# Missing from Haliburton, Ontario Canada: Five Belgians



## EponaLynn (Jul 16, 2013)

I saw this, it's heartbreaking. I'm from Ontario!


----------



## Saddlebag (Jan 17, 2011)

It's that time of year when horses seem to devote their energies to breaking out. It's an old instinct to move from the high country to the low for the winter and we fence them off. It would take a pretty big outfit to move 5 tons of horses.


----------



## EponaLynn (Jul 16, 2013)

Saddlebag said:


> It's that time of year when horses seem to devote their energies to breaking out. It's an old instinct to move from the high country to the low for the winter and we fence them off. It would take a pretty big outfit to move 5 tons of horses.


These horses did not break out, *the fence was cut and tire tracks were right up to the fence*. Somebody stole them and it was planned...who has room for 5 draft horses at one time if it was not preplanned.

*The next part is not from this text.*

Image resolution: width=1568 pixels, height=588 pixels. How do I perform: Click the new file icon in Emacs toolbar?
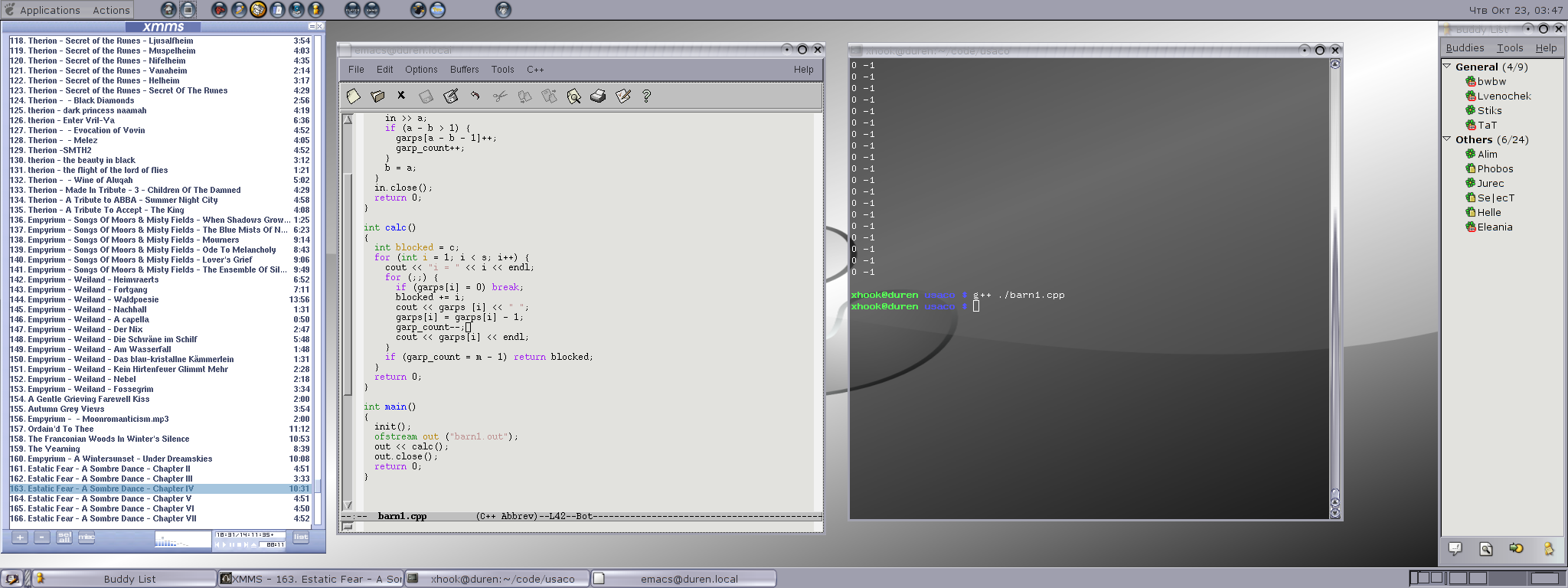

One of my friends worries they were stolen to be sold for meat, because of their size, I sure hope not. I've been praying for their safe return.


----------



## oobiedoo (Apr 28, 2012)

When did this happen ? Has this notice been posted on Facebook, at least it's worldwide. I'm in North Carolina and I'd happily pass it on but anytime I've tried to share anything with photos the photos are blocked because the recipient is not logged on to HF.
_Posted via Mobile Device_


----------



## oobiedoo (Apr 28, 2012)

Ok, just tried it to FB, hope you find these guys safe.
_Posted via Mobile Device_


----------



## EponaLynn (Jul 16, 2013)

It was on FB around this past Tues. and I believe the person who owns the horses is Susan Bambridge from Haliburton ON.

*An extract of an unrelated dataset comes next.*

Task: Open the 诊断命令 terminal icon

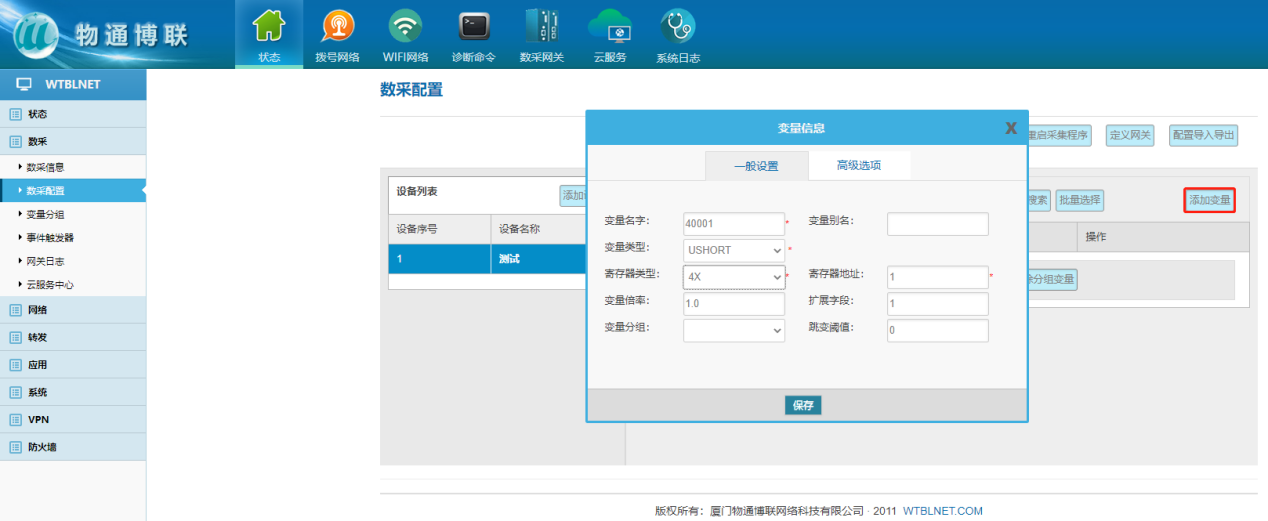Action: [x=473, y=26]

Edit: Oops, I now see her name and info on the flyer above.


----------



## oobiedoo (Apr 28, 2012)

Hope she finds them. I have a feiend that traveled cross country searching for her familys stolen horses years ago, lots of miles, lots of months and lots of unreputable people along the way. Finally found some of them in Pennsylvania. Not knocking PA but it does seem that stolen horses end up there frequently. Hope she's posting it heavily in that area. Turns out my friends horses were stolen by someone they knew, ex boyfriend. Something else to think about.
_Posted via Mobile Device_


----------



## Samstead (Dec 13, 2011)

saw this on FB and shared I have a forum member on there who will see it and a friend going to school in Ontario. SO hope they are found!


----------



## Saddlebag (Jan 17, 2011)

I hope the OPP have been notified and the US border. I was told there's a horse processing plant in Quebec. Horses have to be held somewhere for 30 days and there has to be a verifiable history on them now. Still, the plant needs to be notified. Another processor is in Alberta. Many go thro a big weekly auction in Claresholm as the arena was built for equine activities only. I would think one of the thieves is familiar with handling stallions.


----------



## Talon (Oct 22, 2014)

Some people are messed up. I hope whoever stole these poor horses is caught.
I'll share this with my online Canadian friends.


----------



## Zexious (Aug 2, 2013)

So unfortunate! They are all beautiful--I hope they find their way home soon ):


----------



## Nokotaheaven (Apr 11, 2012)

I'm from Ontario and I've seen this on FB a few times already. I know a couple people who o to OLEX regularly to rescue horses, and one loves and ownes a number of Drafts. She just bought a few Belgiums literally yesterday (Tuesday) from OLEX. I don't know how many she bought though, as she said in a FB post that she saved 10 horses, and so far has only posted pics of 3 horses, 2 of them Belgiums. As best I can tell they are not the missing ones though.. I'll send this to them


----------



## Saddlebag (Jan 17, 2011)

I'd even hazard a guess that the owners knew the thief, maybe not well but someone who was familiar with the farm layout, and knew what these horses would fetch either sold privately or at auction and was willing to take the risk. Someone or several with a fair amount of horse experience had to have been involved as horses don't always just walk onto a strange trailer. Who's halters were used? Someone obviously knew big horses require huge halters.


----------



## Zexious (Aug 2, 2013)

^Perpetrators of all sorts are usually at least acquaintances (or closer) of the victim, so this wouldn't surprise me. Sucks):


----------



## Saddlebag (Jan 17, 2011)

Insurance, perhaps? Wasn't another big horse stolen in the area?


----------



## TClayton (Nov 27, 2014)

RedHorseRidge said:


>


Go on Facebook to Need You Now Equine's page. There is a big horse on there that looks like it could be one of these in your picture. It ships to slaughter tomorrow! Please look now, it could be one of them.


----------



## Nokotaheaven (Apr 11, 2012)

Gahhh! They removed the pictures already! 



TClayton said:


> Go on Facebook to Need You Now Equine's page. There is a big horse on there that looks like it could be one of these in your picture. It ships to slaughter tomorrow! Please look now, it could be one of them.


----------



## NBEventer (Sep 15, 2012)

Nokotaheaven said:


> Gahhh! They removed the pictures already!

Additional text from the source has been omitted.